Task instructions :: Keep to one stretch of the data below, the lines from the one with "Click the Cut scissors icon in toolbar" up to and including the one with "Click correct answer", and return that stretch exactly.

· · · · ·

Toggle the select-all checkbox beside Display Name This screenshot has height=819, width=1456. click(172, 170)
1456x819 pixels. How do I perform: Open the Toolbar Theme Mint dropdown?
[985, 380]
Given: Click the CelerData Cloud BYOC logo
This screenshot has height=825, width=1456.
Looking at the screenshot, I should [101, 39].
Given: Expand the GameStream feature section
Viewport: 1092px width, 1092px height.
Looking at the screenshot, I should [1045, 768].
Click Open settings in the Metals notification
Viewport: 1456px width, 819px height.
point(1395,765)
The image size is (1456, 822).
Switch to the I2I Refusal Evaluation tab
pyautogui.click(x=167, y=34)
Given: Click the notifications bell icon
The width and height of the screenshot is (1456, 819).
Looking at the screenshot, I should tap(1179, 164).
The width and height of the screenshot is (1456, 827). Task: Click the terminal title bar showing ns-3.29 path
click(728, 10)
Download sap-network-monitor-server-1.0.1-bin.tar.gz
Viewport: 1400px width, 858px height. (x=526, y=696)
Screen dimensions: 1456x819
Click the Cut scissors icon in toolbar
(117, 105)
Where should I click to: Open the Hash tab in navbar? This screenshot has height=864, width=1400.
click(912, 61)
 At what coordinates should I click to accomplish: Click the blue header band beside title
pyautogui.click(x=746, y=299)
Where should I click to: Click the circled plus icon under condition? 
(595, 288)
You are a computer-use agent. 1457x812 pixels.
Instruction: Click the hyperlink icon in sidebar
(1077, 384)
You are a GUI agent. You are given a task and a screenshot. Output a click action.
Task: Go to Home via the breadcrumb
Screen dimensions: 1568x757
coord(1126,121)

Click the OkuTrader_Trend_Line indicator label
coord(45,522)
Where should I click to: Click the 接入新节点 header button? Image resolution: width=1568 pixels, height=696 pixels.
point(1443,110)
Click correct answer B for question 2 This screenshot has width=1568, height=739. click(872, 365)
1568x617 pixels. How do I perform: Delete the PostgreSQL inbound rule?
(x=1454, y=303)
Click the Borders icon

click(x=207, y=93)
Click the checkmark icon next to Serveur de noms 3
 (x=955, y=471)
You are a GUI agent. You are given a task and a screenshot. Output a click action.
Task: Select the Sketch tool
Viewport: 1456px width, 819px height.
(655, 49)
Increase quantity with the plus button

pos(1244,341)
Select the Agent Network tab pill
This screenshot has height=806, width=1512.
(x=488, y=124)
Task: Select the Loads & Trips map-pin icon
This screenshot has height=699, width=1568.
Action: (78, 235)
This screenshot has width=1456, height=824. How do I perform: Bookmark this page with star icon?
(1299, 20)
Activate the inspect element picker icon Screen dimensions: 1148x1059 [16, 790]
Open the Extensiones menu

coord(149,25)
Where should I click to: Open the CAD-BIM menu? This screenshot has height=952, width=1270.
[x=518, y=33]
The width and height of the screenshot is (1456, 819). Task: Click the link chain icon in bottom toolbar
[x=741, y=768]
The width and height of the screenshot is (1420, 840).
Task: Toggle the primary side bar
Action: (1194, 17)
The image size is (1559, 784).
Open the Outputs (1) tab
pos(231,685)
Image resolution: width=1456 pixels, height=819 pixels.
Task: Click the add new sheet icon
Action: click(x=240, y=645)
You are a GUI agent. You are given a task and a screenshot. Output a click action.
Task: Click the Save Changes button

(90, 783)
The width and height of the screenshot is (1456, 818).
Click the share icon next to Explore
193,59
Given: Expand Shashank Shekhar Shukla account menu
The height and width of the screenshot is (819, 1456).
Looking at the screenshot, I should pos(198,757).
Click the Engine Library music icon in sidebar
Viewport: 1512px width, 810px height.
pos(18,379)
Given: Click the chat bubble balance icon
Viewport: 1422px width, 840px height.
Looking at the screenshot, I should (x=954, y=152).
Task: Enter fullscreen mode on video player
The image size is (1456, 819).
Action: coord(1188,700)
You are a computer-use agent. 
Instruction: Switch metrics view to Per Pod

· · · · ·

The completed task ::
Click the Cut scissors icon in toolbar
(117, 105)
Where should I click to: Open the Hash tab in navbar? This screenshot has height=864, width=1400.
click(912, 61)
 At what coordinates should I click to accomplish: Click the blue header band beside title
pyautogui.click(x=746, y=299)
Where should I click to: Click the circled plus icon under condition? 
(595, 288)
You are a computer-use agent. 1457x812 pixels.
Instruction: Click the hyperlink icon in sidebar
(1077, 384)
You are a GUI agent. You are given a task and a screenshot. Output a click action.
Task: Go to Home via the breadcrumb
Screen dimensions: 1568x757
coord(1126,121)

Click the OkuTrader_Trend_Line indicator label
coord(45,522)
Where should I click to: Click the 接入新节点 header button? Image resolution: width=1568 pixels, height=696 pixels.
point(1443,110)
Click correct answer B for question 2 This screenshot has width=1568, height=739. click(872, 365)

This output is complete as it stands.